Honduras and Guatemala vie for interoceanic infrastructure investment: Honduras invites investment in a transoceanic railway

By Martin Mowforth

February 2024

Key words: Honduras; tourism; transoceanic railway project; Mundo Maya Organisation.

In January this year (2024), the Honduran Minister of Tourism, Yadira Gómez, attended the 27th Conference of Iberoamerican Tourism Ministers in Spain and invited Spanish investors to participate in the construction of a railway across Honduras to connect the Pacific and Atlantic Oceans.

In an interview with the Spanish News Agency, EFE, Gómez described the rail project as an alternative route to the Panama Canal, an increase in internal connectivity within Honduras and as offering tourism growth to communities in the interior of the country. But she also acknowledged that Honduras lacked tourist infrastructure.

The Panama Canal is suffering a restriction in the daily passage of boats due to the climate crisis and the drought, and this planned rail project across Honduras would be presented as another option. “We could ensure the transport of merchandise on a large scale,” said the Minister. She suggested that various countries have expressed an interest, among them the USA, Japan, Korea and Saudi Arabia.

Gómez said that Honduras was also suffering from the effects of climate change with the loss of beaches, especially in the Bay Islands, and the bleaching of coral on parts of the second most important coral reef in the world. She suggested that these problems referred not just to HondurasHHonduras but also to the rest of the region and that through this project she wanted to unite all the Ministers from the neighbouring countries with her own Ministry in Honduras.

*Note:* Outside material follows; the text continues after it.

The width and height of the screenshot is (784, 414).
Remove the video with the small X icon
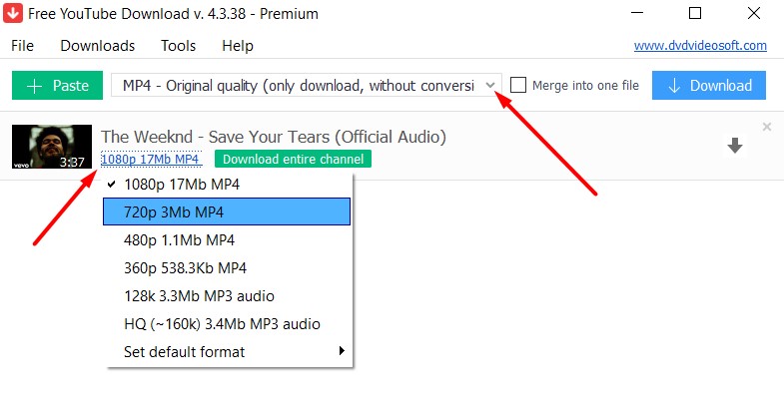(x=766, y=127)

Whilst the Minister was in Spain, she also attended the International Tourism Fair, FITUR, where she attempted to attract investors from the tourism sector and to increase the connectivity provided by airlines, especially as Spain is the European country that provides most tourists to Honduras.

She acknowledged that security within the country was an issue for the tourism industry but said that her government was trying to do all it could to combat the problem, such as the creation of specific tourist police.

Gómez said that Honduras was one of five Central American countries which make up part of the Mundo Maya Organisation and explained that her vision was for all five countries to work together to attract tourists and to ease their passage along the Maya route. It is worth noting that since the beginnings of the promotion of the Mundo Maya there have always been questions regarding the degree of involvement of the Mayan people in the promotion of the tourist scheme. The implication of such questions is that the tourism ministries of each of the five countries are promoting a money-making scheme for the tourism industry exploiting the existence of the Mayan culture whilst few of the benefits of the scheme actually find their way to the Maya Indigenous people.


Sources:

  • EFE, 23 enero 2024, ‘Honduras quiere construir un ferrocarril transoceánico que conecte el Pacífico y el Atlántico: “Es un proyecto de miles de millones”, El Economista.
  • Reuters, 8 July 2023, ‘Honduras probes Chinese interest in investing $20 billion rail line’, https://www.reuters.com/world/americas/honduras-probes-chinese-interest-investing-20-bln-rail-line-2023-07-07/
  • Mowforth, M. and Munt, I., 2016, Tourism and Sustainability: Development, Globalisation and New Tourism in the Third World, (4th edition) Routledge, London. (See page 234)

 


Not to be outdone, Guatemala develops its own interoceanic corridor

Key words: Guatemala; interoceanic transport corridor; Lakshmi Capital.

 

A Guatemalan interoceanic corridor is a relatively new plan, although the idea first seriously emerged in 1998 when the limitations of the Panama Canal became apparent. In February this year (2024), the Guatemalan Interoceanic Consortium (CIGSA), the Indian company Lakshmi Capital and the Office for Links and Businesses with Latin America (ODEPAL) jointly signed a letter of intent to promote the development of this megaproject.

Valued at $10 billion (USD), the project would include the construction of a multimodal transport system (road, rail and pipeline) covering a strip of land of 372 km in length and 140 meters in width to link the Atlantic and Pacific Oceans.

A communiqué issued by the Indian Embassy in Guatemala stated that “the port infrastructures will be connected by two independent systems for the transport of containers and hydrocarbons.” The communiqué added that the developments would include industrial, commercial and service zones.

It is intended that Lakshmi Capital will support the scheme with their technical experience and investment mechanisms and will facilitate the construction, implementation,,management and maintenance of the Corridor.

In the previous December (2023), Lakshmi Capital signed a letter of intent with the Salvadoran Ministry of Public Works to develop a metro system in El Salvador.


Sources:

 


Note to readers:

News of these intentions (as described above) means that four countries of Central America – Costa Rica, Nicaragua, Honduras and Guatemala – are now investigating possibilities for the development of interoceanic corridors as ways of competing with the Panama Canal.